El pequeño local que hizo historia

Hay lugares que no necesitan ser grandes para dejar una huella enorme. La Sala Revólver (The Revolver Club), en la calle Galileo de Madrid, en el barrio de Argüelles, funcionó entre 1991 y 1996 y se convirtió en escenario de algunos de los primeros grandes conciertos del rock internacional en España. Pequeña, sin pretensiones, con un aforo modesto, fue el lugar donde bandas que hoy llenan estadios se estrenaron ante el público español con apenas unos centenares de personas delante.

Pearl Jam, su primera vez en España

El 15 de febrero de 1992, Pearl Jam pisó un escenario español por primera vez. Lo hizo en la Sala Revólver, en plena gira del álbum Ten, ante un aforo que las crónicas cifran entre 300 y 400 personas —aunque la leyenda, como suele ocurrir con los conciertos míticos, redujo después esa cifra a apenas una docena—. Sonaron temas como Even Flow, Alive, Black o Jeremy, cuando la banda de Eddie Vedder era todavía una promesa y no un fenómeno mundial.

Green Day antes de 'Dookie'

Green Day también pasó por allí.

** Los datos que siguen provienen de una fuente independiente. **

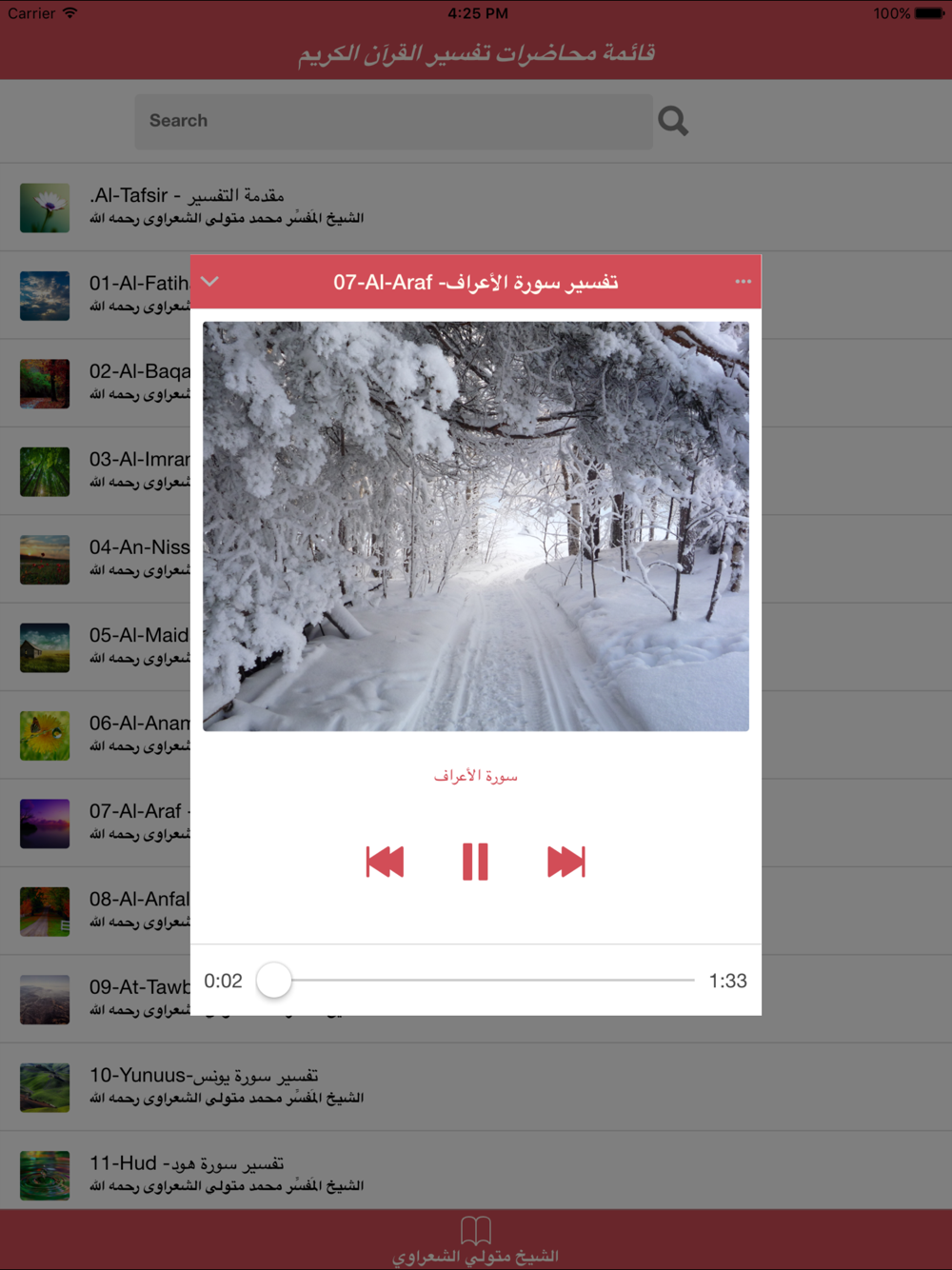
Task: Click the magnifying glass search icon
Action: pos(673,121)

Según los registros de setlist.fm y las crónicas recopiladas por Mariskal Rock, la banda californiana actuó en la sala en varias ocasiones en esos años, incluida una velada el 24 de abril de 1993, antes de que Dookie los catapultara al estrellato. Madrid los vio en un local pequeño y sudoroso antes de que el mundo entero coreara su nombre.

Un cruce de caminos del rock de los 90

Por aquellas tablas pasaron también nombres como The Offspring, Rage Against the Machine, Beastie Boys, Mano Negra, Mudhoney o Fugazi, entre muchos otros. En un momento en que Madrid carecía de grandes recintos alternativos, la calle Galileo fue una de las puertas de entrada del rock internacional a España. La sala cerró en 1996 y el local cambió después de vida —discoteca primero, otras salas de conciertos después—, pero el alma de aquellos años quedó en la memoria de quienes estuvieron allí. Un sitio sin glamour que, sin proponérselo, hizo historia.